DATA UNDER STUDY section start
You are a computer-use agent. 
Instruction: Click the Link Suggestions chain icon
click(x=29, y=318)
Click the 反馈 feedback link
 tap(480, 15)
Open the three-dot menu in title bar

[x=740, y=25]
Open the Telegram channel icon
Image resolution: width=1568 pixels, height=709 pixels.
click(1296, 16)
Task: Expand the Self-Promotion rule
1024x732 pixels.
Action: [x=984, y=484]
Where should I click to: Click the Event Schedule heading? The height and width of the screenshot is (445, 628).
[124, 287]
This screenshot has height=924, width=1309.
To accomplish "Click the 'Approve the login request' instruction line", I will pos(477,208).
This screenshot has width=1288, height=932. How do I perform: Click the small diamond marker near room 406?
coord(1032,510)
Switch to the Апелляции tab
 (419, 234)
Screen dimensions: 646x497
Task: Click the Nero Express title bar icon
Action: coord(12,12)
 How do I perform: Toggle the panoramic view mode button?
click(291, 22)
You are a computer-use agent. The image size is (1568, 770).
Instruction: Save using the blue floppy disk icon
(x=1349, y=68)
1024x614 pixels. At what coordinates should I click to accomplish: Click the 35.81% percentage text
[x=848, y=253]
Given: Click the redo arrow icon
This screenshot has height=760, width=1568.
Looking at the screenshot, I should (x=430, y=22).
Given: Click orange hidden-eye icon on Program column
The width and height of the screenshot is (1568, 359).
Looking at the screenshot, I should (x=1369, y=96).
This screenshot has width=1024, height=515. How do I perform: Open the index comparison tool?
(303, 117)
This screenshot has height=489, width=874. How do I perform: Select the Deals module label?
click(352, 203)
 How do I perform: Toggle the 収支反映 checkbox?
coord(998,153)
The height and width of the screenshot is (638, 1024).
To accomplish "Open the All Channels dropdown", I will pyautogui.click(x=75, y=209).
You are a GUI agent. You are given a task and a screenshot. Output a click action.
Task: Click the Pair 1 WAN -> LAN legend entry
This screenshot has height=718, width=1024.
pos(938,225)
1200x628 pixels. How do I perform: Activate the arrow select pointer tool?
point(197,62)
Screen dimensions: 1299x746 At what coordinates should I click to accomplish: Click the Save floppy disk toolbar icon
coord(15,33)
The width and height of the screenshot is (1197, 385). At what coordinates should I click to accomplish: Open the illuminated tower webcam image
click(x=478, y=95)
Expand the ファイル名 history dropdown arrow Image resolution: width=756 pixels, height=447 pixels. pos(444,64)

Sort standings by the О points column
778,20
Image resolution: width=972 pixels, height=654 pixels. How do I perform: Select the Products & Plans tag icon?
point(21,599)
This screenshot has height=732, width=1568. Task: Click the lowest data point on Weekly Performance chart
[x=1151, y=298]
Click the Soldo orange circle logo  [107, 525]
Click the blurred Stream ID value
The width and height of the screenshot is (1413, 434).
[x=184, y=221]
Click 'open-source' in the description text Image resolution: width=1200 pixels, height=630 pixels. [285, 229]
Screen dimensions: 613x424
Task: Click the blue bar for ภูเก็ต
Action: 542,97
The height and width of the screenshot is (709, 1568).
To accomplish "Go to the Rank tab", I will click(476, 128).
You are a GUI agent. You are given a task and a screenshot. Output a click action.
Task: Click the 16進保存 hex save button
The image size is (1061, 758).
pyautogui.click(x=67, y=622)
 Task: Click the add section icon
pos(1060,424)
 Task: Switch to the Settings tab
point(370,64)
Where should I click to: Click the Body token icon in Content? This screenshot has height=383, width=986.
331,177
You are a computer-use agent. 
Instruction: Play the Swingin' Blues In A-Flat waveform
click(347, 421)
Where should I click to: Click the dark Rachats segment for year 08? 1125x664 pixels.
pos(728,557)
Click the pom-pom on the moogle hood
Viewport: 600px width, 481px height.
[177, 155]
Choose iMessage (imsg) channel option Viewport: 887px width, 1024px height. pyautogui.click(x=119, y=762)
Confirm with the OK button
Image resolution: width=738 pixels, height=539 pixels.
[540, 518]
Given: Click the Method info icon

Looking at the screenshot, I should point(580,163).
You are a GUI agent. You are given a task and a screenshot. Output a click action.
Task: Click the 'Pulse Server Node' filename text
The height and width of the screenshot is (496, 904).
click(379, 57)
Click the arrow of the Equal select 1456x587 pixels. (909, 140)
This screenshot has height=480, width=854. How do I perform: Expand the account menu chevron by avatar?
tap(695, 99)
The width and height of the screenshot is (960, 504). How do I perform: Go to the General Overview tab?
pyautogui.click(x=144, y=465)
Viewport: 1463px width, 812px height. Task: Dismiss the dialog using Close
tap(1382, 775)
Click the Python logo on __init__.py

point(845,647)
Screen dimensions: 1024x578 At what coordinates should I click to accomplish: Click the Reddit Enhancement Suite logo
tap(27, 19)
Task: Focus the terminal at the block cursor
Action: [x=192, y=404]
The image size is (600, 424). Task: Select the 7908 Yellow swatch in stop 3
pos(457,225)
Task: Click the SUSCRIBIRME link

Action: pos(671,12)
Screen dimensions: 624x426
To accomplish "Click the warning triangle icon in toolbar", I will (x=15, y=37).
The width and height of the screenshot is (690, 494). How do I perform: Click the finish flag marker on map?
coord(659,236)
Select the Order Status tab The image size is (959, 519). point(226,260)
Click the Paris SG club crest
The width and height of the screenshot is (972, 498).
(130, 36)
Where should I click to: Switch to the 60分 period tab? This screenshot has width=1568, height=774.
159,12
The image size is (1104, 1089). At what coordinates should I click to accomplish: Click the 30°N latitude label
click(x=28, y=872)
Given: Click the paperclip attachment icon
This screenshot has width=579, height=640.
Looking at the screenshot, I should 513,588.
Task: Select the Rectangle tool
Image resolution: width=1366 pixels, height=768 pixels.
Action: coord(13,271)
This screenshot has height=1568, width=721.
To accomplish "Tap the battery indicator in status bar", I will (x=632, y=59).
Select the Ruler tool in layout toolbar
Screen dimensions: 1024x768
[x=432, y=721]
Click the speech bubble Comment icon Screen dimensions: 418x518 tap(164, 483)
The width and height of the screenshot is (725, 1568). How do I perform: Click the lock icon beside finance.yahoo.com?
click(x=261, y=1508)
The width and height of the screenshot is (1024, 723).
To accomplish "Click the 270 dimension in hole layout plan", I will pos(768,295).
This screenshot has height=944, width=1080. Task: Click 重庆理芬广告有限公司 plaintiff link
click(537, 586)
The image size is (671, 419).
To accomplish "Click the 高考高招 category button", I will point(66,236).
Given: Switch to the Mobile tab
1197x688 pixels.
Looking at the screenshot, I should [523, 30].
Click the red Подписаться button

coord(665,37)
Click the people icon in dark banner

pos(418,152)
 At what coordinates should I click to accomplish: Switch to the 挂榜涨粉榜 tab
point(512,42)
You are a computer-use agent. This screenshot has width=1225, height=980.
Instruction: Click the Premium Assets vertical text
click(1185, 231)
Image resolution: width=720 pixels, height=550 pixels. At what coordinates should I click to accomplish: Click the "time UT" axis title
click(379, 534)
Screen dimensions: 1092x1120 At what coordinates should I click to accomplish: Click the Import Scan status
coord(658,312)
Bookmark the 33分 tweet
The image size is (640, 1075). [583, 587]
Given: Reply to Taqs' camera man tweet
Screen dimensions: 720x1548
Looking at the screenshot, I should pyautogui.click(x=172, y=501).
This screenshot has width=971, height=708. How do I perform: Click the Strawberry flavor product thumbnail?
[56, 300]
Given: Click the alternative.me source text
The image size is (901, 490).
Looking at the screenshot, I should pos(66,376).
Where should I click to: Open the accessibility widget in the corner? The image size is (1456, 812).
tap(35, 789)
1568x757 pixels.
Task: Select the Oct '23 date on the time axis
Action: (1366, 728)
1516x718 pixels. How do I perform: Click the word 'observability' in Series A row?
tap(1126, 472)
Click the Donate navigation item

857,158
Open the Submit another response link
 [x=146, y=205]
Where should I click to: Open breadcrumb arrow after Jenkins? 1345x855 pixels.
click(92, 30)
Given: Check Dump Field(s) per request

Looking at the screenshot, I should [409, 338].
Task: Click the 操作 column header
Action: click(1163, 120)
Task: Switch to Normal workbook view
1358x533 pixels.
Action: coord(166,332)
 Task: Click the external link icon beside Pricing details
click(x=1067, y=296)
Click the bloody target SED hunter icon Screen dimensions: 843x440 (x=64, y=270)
DATA UNDER STUDY section end
* TASK STATEMENT
In the preceding material, find each line holding the word "will" and copy it out.

* ANSWER BOX
To accomplish "Click the 'Approve the login request' instruction line", I will pos(477,208).
To accomplish "Open the All Channels dropdown", I will pyautogui.click(x=75, y=209).
To accomplish "Go to the Rank tab", I will click(476, 128).
To accomplish "Click the warning triangle icon in toolbar", I will (x=15, y=37).
To accomplish "Tap the battery indicator in status bar", I will (x=632, y=59).
To accomplish "Click the 270 dimension in hole layout plan", I will pos(768,295).
To accomplish "Click the 高考高招 category button", I will point(66,236).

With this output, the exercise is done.